Interesting... haven't done that for a while. Have you tried in-memory with ZFS delayed writes?
Honestly, I haven't setup ZFS in, I wanna say about 5 years. Best thing to ever come out of Solaris. But this machine is my "dev machine" so it gets scrambled all the time, probably worth trying.
ZFS has some interesting performance trends on higher memory bandwidth and high core count mobos... especially when you can delay writebacks if that's a SSD/NVMe problem.
So, for a single mobo, a must! For cluster backends, it depends a lot more... as it's a DDoS game (and highly depends on fabric being IP-based or RDMA).
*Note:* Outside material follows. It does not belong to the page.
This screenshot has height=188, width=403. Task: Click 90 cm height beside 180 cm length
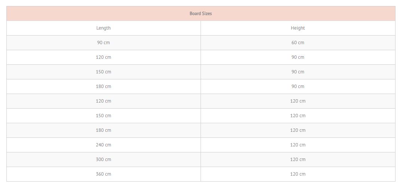[298, 87]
With ASIC cards and SAS stuff, you can overcome some of these problems, but memory ZFS stuff is becoming way interesting. Especially when comparing with PCIe speeds.
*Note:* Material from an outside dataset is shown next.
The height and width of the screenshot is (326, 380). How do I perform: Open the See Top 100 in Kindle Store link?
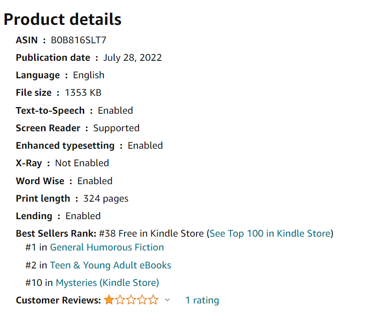click(270, 233)

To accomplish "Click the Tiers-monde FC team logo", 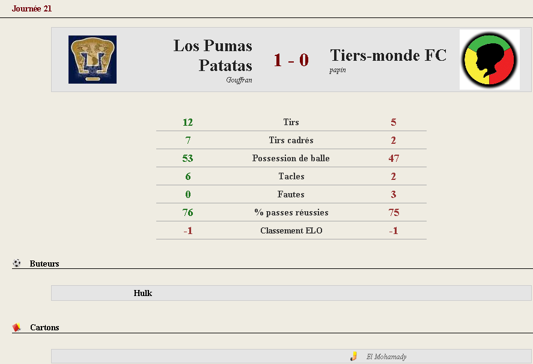I will 490,60.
That's def worth looking into. Even with every tweak I could throw at it, ran into a physical bottleneck, the SSD can only eat it so fast. It's pegged at 100% util and "still going to take for fucking ever"
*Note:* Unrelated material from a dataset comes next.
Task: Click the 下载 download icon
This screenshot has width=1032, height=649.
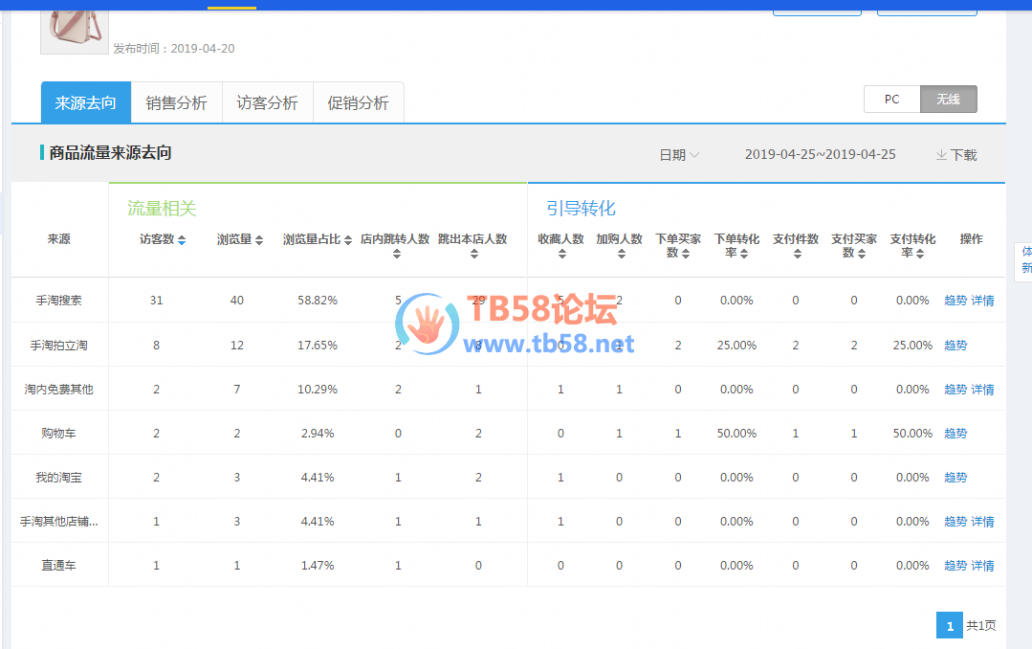Action: pyautogui.click(x=941, y=155)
Depending on the SSD, you can also tune the queue and block size to perform to its best.
NVMe's are better because of their RAM cache and controllers' further "atomic" stuff, but SAS enterprise cards' stuff does many more atomic commands, which, when used on SAS controllers, drops the latency of high IO/ps quite a lot. So, depends on what you have...
New BIG NVMe's are a different beast, I am still exploring... and they are almost like a computer! It's going to be a game on PCIe over those...